WHAT IS EXPECTED ::
Where the line with "Identify the click" appears below, start writing out lines exactly, and finish with the line with "Jitta Ranking (368, 2255)", which is included; write out nothing else.

GIVEN RECORDS ::
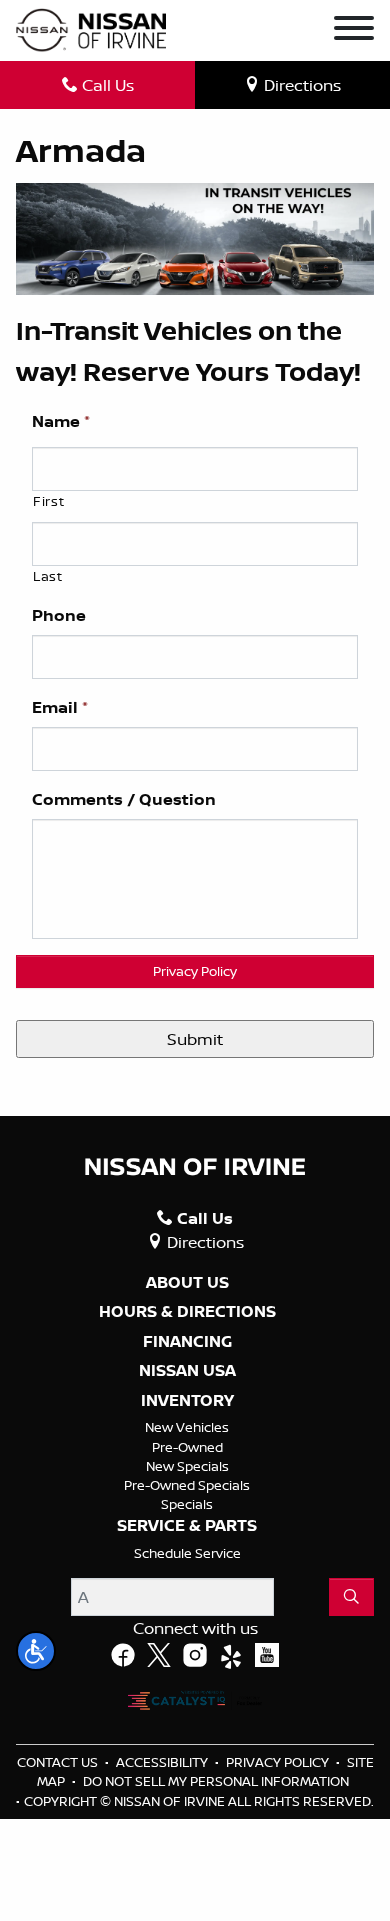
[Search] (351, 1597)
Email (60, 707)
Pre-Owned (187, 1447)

--

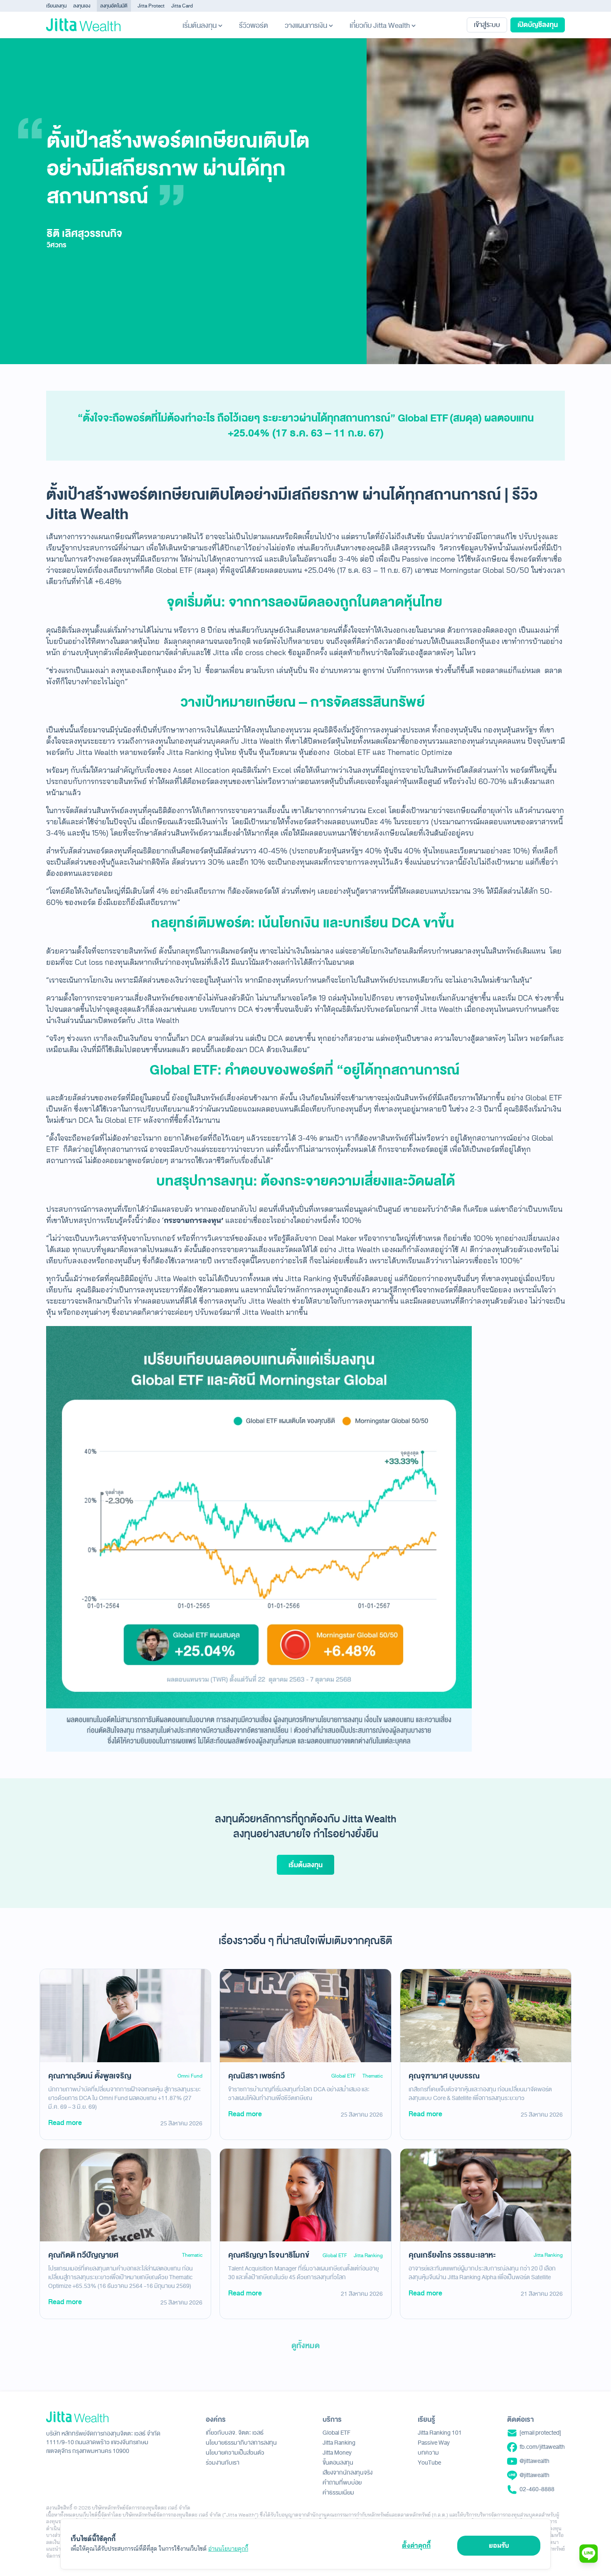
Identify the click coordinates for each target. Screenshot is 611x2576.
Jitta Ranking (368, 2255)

ANSWER TO THIS TASK ::
Identify the click coordinates for each target. Screenshot is 611x2576.
Jitta Ranking (368, 2255)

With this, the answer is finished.